(Rows of pointing data)
※

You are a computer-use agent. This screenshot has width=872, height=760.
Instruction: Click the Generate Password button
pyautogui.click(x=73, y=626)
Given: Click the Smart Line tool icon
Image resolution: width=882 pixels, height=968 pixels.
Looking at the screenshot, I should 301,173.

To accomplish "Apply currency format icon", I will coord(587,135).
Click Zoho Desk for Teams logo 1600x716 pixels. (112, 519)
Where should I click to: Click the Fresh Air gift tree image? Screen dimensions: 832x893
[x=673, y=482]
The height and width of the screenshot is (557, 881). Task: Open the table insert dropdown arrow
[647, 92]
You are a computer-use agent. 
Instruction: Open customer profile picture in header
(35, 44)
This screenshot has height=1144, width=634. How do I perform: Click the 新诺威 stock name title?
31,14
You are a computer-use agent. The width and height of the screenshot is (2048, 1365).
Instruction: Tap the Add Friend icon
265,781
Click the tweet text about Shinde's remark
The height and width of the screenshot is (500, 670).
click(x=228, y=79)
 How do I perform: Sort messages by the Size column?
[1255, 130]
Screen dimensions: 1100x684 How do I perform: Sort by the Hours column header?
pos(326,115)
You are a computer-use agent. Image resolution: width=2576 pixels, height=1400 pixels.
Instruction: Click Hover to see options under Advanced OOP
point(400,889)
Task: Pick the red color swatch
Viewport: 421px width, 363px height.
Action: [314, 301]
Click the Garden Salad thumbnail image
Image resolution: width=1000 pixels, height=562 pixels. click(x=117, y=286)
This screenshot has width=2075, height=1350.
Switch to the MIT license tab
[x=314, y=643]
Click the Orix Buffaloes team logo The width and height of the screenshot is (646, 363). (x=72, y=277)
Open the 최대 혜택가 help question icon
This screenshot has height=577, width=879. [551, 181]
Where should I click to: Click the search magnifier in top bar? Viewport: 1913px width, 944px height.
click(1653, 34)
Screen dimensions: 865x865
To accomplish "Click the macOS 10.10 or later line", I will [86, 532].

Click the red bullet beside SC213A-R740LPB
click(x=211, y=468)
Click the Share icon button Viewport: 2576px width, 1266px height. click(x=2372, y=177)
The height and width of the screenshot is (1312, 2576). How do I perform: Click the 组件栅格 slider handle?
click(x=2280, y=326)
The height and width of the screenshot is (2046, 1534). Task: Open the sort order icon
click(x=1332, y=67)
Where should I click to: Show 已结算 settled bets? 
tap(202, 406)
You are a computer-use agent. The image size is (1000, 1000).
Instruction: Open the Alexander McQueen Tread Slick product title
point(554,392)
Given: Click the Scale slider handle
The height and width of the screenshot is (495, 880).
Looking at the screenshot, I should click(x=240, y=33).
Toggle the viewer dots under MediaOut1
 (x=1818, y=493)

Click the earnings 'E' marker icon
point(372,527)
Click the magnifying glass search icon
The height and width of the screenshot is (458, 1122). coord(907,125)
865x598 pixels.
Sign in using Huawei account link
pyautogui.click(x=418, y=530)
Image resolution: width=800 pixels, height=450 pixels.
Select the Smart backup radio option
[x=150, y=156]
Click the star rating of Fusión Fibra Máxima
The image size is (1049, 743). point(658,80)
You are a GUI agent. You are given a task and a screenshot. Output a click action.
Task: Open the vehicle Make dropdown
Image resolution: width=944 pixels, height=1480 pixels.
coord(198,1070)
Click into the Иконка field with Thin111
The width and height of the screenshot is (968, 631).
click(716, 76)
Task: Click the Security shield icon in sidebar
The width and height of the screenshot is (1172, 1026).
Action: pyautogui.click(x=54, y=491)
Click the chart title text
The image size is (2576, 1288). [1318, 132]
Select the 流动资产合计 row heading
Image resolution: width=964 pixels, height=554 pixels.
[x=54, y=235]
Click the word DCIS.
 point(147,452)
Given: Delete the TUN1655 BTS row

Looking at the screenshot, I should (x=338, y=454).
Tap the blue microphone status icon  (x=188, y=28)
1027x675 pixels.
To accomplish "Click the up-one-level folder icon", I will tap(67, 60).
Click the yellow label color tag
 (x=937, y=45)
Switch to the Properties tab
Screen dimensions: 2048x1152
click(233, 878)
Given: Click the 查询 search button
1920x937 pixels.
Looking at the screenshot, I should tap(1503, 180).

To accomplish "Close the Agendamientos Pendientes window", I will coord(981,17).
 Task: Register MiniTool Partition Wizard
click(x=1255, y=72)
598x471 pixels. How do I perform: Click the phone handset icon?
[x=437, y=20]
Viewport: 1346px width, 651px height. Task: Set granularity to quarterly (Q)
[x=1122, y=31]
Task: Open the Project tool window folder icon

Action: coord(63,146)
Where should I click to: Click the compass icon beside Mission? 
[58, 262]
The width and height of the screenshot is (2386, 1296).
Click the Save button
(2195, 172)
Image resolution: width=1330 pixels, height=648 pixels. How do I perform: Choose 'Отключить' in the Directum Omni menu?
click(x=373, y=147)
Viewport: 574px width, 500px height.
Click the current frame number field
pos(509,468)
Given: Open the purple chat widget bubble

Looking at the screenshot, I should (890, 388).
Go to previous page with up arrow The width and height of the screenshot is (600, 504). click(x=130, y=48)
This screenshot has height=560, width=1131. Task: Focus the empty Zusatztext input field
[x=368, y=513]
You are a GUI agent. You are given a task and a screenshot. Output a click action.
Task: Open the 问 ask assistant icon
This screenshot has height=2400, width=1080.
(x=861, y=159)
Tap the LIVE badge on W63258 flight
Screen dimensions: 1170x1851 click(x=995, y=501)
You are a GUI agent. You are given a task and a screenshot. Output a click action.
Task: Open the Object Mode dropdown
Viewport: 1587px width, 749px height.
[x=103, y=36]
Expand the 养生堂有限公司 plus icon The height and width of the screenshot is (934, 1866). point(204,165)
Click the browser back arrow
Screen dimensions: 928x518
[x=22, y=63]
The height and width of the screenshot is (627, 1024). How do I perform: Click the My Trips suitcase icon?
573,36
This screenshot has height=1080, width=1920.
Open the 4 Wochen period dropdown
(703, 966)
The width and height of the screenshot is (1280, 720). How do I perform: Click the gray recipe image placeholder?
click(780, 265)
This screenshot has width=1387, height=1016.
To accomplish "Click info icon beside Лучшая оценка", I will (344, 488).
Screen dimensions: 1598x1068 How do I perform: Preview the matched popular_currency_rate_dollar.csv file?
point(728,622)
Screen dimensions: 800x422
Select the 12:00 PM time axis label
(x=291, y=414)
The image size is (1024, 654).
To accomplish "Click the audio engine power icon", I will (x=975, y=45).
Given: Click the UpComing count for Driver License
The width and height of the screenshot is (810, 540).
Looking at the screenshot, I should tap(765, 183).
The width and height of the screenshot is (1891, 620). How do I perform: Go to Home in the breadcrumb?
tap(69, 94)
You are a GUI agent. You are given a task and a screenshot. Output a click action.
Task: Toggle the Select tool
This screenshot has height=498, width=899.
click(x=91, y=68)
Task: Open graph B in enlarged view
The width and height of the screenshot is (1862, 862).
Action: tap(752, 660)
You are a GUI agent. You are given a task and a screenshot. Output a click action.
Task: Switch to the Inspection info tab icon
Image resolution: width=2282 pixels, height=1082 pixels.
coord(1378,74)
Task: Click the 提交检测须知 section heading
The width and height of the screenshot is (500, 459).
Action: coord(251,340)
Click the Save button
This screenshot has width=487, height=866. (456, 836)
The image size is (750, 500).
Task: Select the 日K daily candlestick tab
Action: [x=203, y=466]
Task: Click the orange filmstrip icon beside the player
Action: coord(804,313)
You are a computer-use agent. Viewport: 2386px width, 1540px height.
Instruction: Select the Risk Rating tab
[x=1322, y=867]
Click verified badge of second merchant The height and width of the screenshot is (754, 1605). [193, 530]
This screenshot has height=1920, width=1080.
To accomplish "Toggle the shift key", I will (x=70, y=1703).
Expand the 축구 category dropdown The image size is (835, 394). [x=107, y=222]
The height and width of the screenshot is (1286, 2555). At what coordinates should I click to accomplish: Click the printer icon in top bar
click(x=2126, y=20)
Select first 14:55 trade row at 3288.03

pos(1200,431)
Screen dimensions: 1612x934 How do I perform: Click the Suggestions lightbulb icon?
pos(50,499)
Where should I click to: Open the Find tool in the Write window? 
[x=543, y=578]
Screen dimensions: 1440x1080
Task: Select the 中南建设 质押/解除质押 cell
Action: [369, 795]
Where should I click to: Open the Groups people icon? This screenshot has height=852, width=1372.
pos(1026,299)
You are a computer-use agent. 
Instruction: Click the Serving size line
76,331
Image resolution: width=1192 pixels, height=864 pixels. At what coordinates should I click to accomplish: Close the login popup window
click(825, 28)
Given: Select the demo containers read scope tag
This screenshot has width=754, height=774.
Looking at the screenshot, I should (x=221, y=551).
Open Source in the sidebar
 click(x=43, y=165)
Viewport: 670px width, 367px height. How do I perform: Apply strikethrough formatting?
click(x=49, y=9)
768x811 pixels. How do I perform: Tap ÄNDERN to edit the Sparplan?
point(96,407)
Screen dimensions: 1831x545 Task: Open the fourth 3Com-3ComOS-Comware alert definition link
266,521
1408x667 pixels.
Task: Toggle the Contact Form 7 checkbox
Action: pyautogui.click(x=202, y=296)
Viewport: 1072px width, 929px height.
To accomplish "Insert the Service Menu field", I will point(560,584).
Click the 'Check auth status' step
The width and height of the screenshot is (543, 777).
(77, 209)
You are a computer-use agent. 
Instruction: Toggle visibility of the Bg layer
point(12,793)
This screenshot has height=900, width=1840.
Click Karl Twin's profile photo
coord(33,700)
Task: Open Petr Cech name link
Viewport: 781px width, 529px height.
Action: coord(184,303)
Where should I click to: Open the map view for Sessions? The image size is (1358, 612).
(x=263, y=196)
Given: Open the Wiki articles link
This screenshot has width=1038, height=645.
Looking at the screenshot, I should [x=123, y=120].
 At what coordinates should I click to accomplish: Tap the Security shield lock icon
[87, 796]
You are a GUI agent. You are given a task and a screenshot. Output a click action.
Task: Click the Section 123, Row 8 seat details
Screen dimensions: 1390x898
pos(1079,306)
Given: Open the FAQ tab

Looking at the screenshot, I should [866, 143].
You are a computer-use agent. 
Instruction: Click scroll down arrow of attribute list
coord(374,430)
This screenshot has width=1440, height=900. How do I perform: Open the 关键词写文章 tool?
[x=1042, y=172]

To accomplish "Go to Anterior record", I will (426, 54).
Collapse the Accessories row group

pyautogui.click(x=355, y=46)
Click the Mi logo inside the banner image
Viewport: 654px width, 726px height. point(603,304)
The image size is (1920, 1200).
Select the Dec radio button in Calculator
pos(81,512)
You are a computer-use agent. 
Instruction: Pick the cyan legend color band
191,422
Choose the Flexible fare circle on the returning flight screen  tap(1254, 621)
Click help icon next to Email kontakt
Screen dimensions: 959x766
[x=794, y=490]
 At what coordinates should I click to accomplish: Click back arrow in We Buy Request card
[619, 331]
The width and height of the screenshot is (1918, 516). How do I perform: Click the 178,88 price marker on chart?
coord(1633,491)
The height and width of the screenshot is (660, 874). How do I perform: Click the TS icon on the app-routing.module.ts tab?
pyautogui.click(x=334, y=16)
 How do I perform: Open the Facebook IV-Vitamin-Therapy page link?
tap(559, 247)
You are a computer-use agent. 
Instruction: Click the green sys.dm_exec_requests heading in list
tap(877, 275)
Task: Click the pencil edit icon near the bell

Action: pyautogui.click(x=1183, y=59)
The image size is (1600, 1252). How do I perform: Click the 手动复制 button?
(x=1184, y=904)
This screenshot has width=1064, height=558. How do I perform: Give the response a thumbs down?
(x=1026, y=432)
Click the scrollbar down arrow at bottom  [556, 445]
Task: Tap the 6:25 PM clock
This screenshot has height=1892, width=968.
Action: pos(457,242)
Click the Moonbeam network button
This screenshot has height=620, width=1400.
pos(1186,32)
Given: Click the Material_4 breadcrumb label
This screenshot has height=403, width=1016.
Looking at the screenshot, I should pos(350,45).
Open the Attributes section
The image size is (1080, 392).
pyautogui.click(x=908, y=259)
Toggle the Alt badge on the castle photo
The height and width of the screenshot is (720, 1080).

※

» **INSTRUCTIONS TO FOLLOW**:
Reproduce the records word for word, starting with the line that contains "Where should I click to: Open the Groups" and continuing through the line that contains "click(825, 28)", with both of those lines included.

» **RESPONSE**:
Where should I click to: Open the Groups people icon? This screenshot has height=852, width=1372.
pos(1026,299)
You are a computer-use agent. 
Instruction: Click the Serving size line
76,331
Image resolution: width=1192 pixels, height=864 pixels. At what coordinates should I click to accomplish: Close the login popup window
click(825, 28)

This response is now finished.